List each line of the data that holds the string "height", please.
··········
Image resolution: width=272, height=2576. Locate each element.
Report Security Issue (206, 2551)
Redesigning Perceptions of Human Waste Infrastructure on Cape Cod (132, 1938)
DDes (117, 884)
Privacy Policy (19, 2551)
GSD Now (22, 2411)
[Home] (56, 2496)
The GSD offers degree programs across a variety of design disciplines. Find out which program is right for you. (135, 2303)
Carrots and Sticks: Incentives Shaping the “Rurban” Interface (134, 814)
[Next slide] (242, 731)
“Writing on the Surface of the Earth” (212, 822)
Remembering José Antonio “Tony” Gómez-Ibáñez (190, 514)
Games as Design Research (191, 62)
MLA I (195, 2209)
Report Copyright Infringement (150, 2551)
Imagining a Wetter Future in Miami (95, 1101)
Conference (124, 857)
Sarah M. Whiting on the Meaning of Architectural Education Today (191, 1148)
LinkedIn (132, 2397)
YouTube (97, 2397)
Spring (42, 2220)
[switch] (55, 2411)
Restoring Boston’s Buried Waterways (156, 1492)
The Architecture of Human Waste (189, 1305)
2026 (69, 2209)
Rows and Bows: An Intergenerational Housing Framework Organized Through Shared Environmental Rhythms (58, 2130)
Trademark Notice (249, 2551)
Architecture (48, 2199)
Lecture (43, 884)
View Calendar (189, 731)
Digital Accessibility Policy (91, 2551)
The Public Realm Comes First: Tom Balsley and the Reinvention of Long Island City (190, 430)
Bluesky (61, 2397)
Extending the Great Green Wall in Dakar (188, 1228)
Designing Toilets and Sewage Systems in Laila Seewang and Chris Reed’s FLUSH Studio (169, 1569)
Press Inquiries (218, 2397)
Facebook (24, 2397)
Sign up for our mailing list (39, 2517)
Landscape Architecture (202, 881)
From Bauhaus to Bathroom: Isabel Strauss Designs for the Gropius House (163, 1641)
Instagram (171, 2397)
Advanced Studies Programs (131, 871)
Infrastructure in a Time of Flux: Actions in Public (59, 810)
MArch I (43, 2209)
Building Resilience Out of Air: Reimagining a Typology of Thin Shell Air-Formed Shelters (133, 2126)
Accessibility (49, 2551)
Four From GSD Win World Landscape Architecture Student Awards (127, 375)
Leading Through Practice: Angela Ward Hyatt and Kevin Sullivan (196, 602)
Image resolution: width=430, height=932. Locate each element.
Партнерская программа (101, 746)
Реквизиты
··········
• _RESPONSE AREA_:
Image resolution: width=272, height=2576. Locate each element.
Image resolution: width=430, height=932. Locate each element.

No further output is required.